(TASK BRIEF) Each record should be reproduced exactly.

------------------------

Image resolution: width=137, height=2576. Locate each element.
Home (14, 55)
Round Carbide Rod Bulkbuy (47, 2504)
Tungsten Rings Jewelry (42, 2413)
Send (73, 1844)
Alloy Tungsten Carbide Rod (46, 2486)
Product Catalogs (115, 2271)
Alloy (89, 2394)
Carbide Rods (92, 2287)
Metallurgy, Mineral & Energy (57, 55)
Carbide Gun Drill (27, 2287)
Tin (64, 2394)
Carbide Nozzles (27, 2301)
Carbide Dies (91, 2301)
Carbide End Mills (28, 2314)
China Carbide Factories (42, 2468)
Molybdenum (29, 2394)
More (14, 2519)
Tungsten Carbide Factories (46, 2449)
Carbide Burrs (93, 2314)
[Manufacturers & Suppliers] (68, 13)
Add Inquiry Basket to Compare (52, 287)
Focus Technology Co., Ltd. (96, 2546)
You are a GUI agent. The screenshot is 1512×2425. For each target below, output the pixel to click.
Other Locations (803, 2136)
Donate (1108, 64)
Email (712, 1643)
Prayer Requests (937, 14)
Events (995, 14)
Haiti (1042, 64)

------------------------

(EXPECTED OUTPUT)
Image resolution: width=137, height=2576. Locate each element.
Home (14, 55)
Round Carbide Rod Bulkbuy (47, 2504)
Tungsten Rings Jewelry (42, 2413)
Send (73, 1844)
Alloy Tungsten Carbide Rod (46, 2486)
Product Catalogs (115, 2271)
Alloy (89, 2394)
Carbide Rods (92, 2287)
Metallurgy, Mineral & Energy (57, 55)
Carbide Gun Drill (27, 2287)
Tin (64, 2394)
Carbide Nozzles (27, 2301)
Carbide Dies (91, 2301)
Carbide End Mills (28, 2314)
China Carbide Factories (42, 2468)
Molybdenum (29, 2394)
More (14, 2519)
Tungsten Carbide Factories (46, 2449)
Carbide Burrs (93, 2314)
[Manufacturers & Suppliers] (68, 13)
Add Inquiry Basket to Compare (52, 287)
Focus Technology Co., Ltd. (96, 2546)
You are a GUI agent. The screenshot is 1512×2425. For each target below, output the pixel to click.
Other Locations (803, 2136)
Donate (1108, 64)
Email (712, 1643)
Prayer Requests (937, 14)
Events (995, 14)
Haiti (1042, 64)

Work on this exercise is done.